В здании, где я находился, звуки жили своей собственной странной жизнью; приглушенные и невнятные, они долго раскатывались, перекликались и замирали в пустых и гулких коридорах. Напрягая слух, я слышал прерывистые и глухие удары сердца — погребальный звон по убитым надеждам, счастью и жизни. Время сочилось предательски медленно, капля за каплей, застилая сознание тяжкой глухой пеленой. И не было сил унять слезы, ручьем стекавшие по щекам. От слабости меня бил озноб, измученное тело дрожало и напрягалось как струна. Сердце стучало как взбесившийся метроном, готовое выскочить из груди.
Сильные руки подхватили то, что некогда было моим телом, и крепко усадили меня на жесткое кресло. Страстное желание увидеть эти руки и лица овладело мной. Я отчаянно замотал головой, стараясь высвободиться из-под белой простыни, которая плотно, как саван, окутывала меня с головы до ног.

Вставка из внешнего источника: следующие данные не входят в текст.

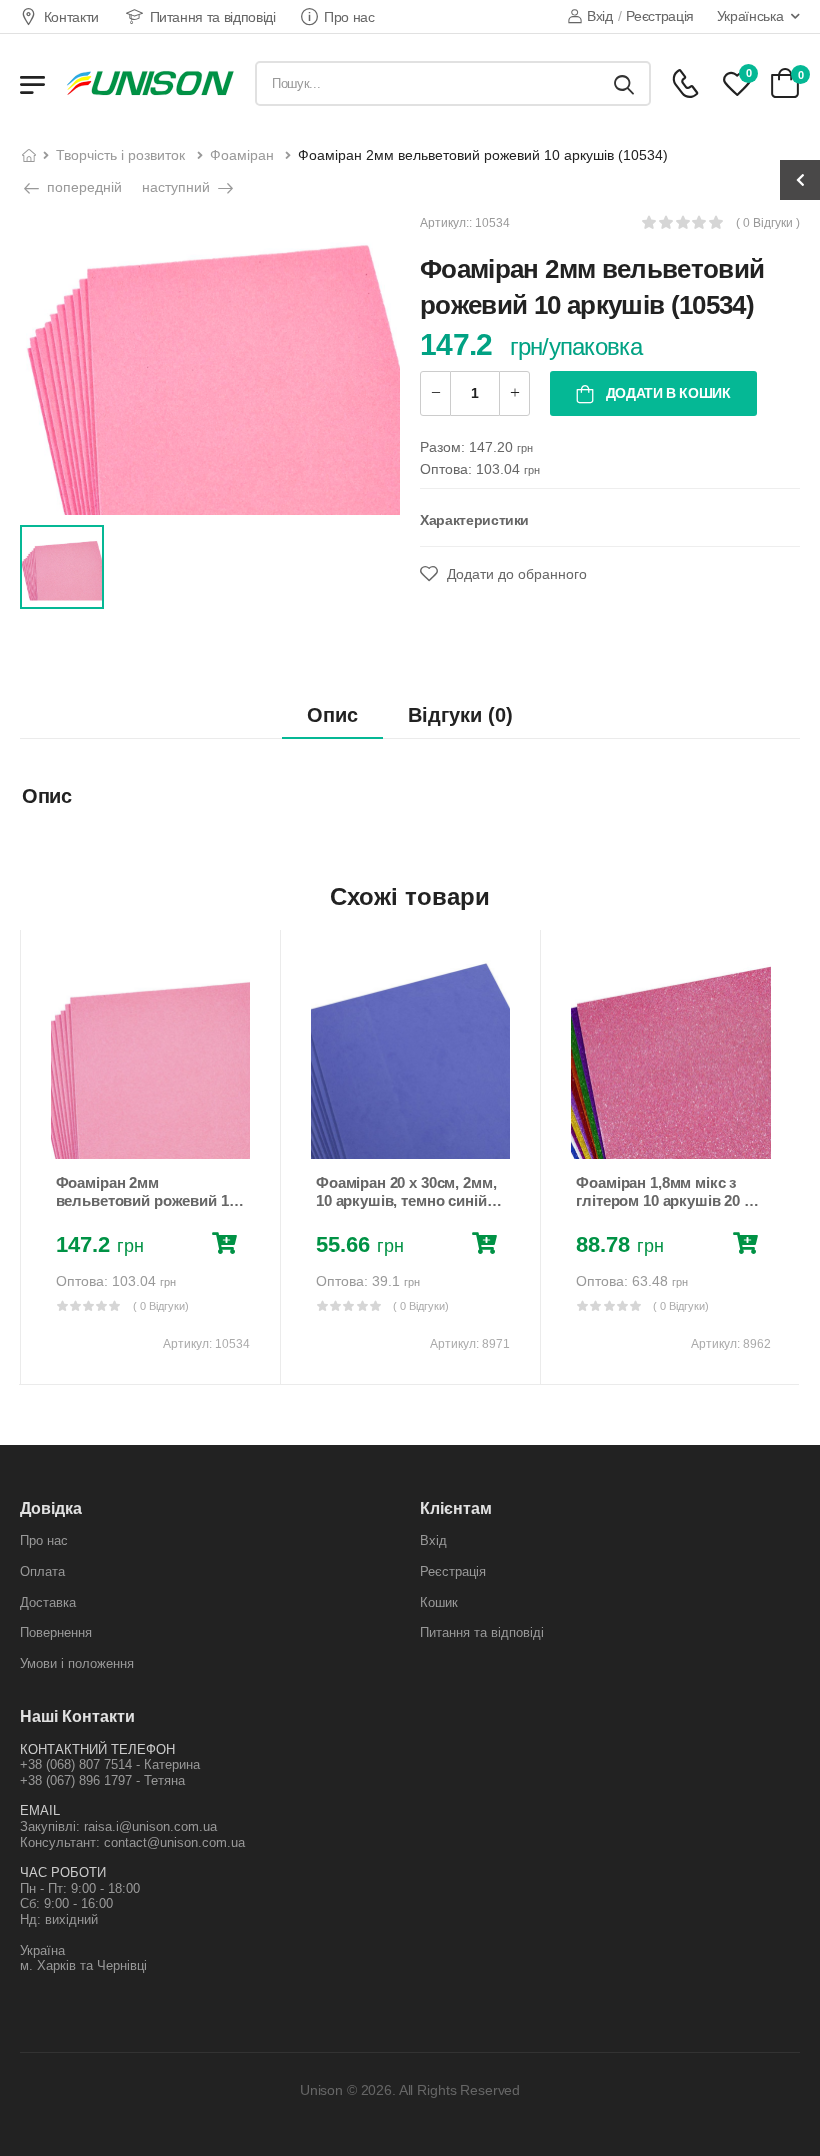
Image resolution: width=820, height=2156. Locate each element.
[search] (624, 83)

— Не дергаться! — веско и строго прозвучало над головой.
Безмерное одиночество охватило меня. Кресло плыло через неведомые и гулкие пространства, чужой и странный мир мягко, вкрадчиво обволакивал меня, подхватывал, нес, баюкал мое бесплотное тело. Несвязной, путаной чередой тянулись обрывки мыслей, размытые временем воспоминания, неясные слепые контуры чьих-то лиц. Смятение и хаос владели мной.
К чему я пришел, чего добился? И где они, мои друзья, мои верные соратники? Что сталось с теми, за кого я пролил кровь? Помнят ли они обо мне?

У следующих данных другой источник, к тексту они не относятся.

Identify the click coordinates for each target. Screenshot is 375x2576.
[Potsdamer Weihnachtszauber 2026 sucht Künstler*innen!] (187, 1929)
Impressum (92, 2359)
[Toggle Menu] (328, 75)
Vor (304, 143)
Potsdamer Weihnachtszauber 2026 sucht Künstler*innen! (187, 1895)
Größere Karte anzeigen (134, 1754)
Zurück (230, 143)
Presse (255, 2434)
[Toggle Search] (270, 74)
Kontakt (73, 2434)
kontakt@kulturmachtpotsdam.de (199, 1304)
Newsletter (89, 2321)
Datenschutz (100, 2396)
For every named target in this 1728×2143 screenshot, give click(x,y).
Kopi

(Боль подкралась неслышно, как опытный бандит. Когда она насытится и уйдет?)
Где взять мужество, когда видишь, что жизнь уходит, как песок меж пальцев, когда боль уже не абстракция, а жестокая реальность?
Я должен сражаться до последнего вздоха, я дал обет быть среди тех, кто верит в мужество и победу.
— Не увозите его! Не надо! — отчаянно закричал женский голос.
И этот вскрик жалости вспышкой прорезал темноту, горячей волной докатился до сердца и вновь пробудил в нем надежду. В кромешном аду, где жили люди без имени, где царили беззаконие и утонченное зверство, блеснул слабый и робкий луч милосердия.
Я не был одинок: рядом билось и страдало такое же сердце, лились такие же слезы, и боль моя была частицей общей боли.
Что это было — проблеск человечности в бесчеловечном мире или иезуитская уловка? Быть может, мои палачи лицемерным состраданием хотят заманить меня в ловушку?
Не верю в это. Ведь должен найтись в этой своре нелюдей хоть один человек!
Назойливый скрип колес снова вернул меня к реальности. Куда меня везут? Что со мной будет?
Память воскресила самые дорогие мне образы. Сынишка, жена... Что там с ними? Конечно, ждут, надеются, верят. Ради них стоит жить и бороться, терпеть и не сдаваться. Мои друзья, живые и мертвые, как я мог забыть о них, поддаться постыдной слабости, впасть в панику! Я не один — нас много. Я вспомнил, как победно и гордо бились на ветру красные флаги, вспомнил о великом братстве обездоленных и униженных, о нашей общей победе, о надеждах на лучшую жизнь.
Такими мы были, такие мы есть. Могут убить меня — нельзя уничтожить нас.
«Уж больно ты ударился в патетику,— усмехаюсь я,— что было, то прошло, а остались скрипящая каталка и забинтованная кукла, которая все-таки не хочет умирать».
До переворота мы часто обсуждали возможность ареста и пыток.
Мы знали, что это конец, смерть, над нами всегда нависала эта зловещая тень, угрожая неведомым, и мы приучили себя не замечать ее, не думать.
(Между воображаемым и реальностью — пропасть, утыканная неожиданностями, как еж иголками. Мы знаем лишь сегодняшнее, сиюминутное, не ведая, что принесет нам следующее мгновение. Имейте мужество. Смятение, боязнь неизвестного — удел слабых душ.)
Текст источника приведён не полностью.